Reste, une fois arrivé au Palais, à jongler sur votre smartphone, dont l’écran est illisible en plein soleil, avec votre code QR et votre ticket pdf. Pourvu d’avoir la connexion !

La journée d’un festivalier

Dans ce contexte nouveau, comment se déroule la journée d’un festivalier ? Si vous êtes assidu aux projections, ça peut commencer dès 8h30. Ou plus exactement à l’heure d’arrivée indiquée sur votre ticket pdf, le temps de vérifier celui-ci puis de subir la fouille toujours bien en vigueur en raison du plan « vigipirate ».

Ensuite, les projections s’enchaînent les unes aux autres en fonction de vos réservations en ligne. Sans oublier interviews et conférences de presse qu’il faut caser entre deux projections… au risque d’arriver en retard à celles-ci. Cela dit, il vous est toujours loisible d’annuler une réservation au plus tard quatre heures à l’avance. Et toujours en ligne. Mais pour récupérer ensuite le film que vous aviez coché, bon amusement. A moins de saisir une séance de rattrapage dans un petit cinéma loin du Palais. Pas simple à orchestrer tout cela. Sans parler des papiers à écrire… quand l’inspiration est là ! Voilà pourquoi le festivalier est souvent traité de râleur-né !

Depuis l’édition 2019 du Festival, la presse ne voit plus les films du jour en compétition avant tout le monde. Des critiques négatives diffusées avant la célèbre montée des marches risquaient de plomber l’ambiance supposée festive ou priver l’équipe des films des applaudissements nourris de plus de 2.000 spectateurs à leur entrée dans le Grand Théâtre Lumière.

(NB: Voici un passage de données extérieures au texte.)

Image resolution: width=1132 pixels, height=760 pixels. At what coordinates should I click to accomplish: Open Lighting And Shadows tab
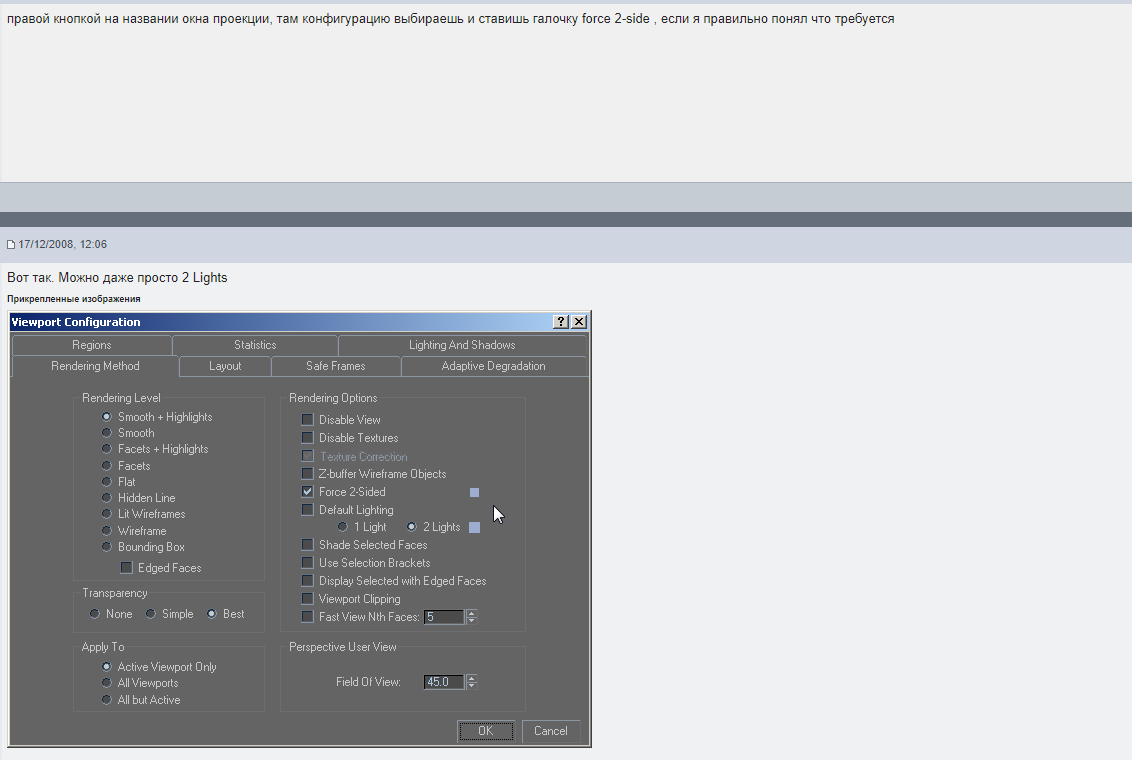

Alors la presse visionne le film en même temps, dans une autre salle. Et donc en soirée. Et comme il y a deux à trois films par jour en compétition, il n’est pas rare de sortir d’une dernière projection aux alentours de minuit.

Ce sont les responsables Horeca de Cannes qui font grise mine : ces journalistes en salle le soir, ça fait autant de couverts en moins à servir. On ne peut pas satisfaire tout le monde, c’est clair. Quant aux festivaliers accrédités presse, la carte d’accréditation pendue autour du cou même pour aller à la boulangerie ou au super marché (« pour ne pas l’oublier quand on va au Palais par après » assurent-ils), ils ne viennent pas à Cannes pour bien manger mais pour dévorer des films !

Dernière particularité de cet an 1 du Festival de Cannes post-Covid : au troisième étage du Palais, les journalistes ne disposent plus de leurs légendaires casiers où les attendait documentation sur les films et communications officielles. Pour raison écologique (consommation abusive de papier souvent très vite abandonné un peu n’importe où), ces casiers ont été supprimés. Les infos, c’est plus que jamais sur le web qu’il faut aller les chercher.

Revers de cette pratique : on a perdu ce moment précieux où, après une projection, on se retrouvaient aux casiers pour échanger nos avis sur les films visionnés et refaire le monde… du cinéma. Et surtout, il est devenu totalement impossible de couvrir un tel Festival sans être connecté en permanence à son ordi et à son smartphone. Signe des temps probablement irréversible.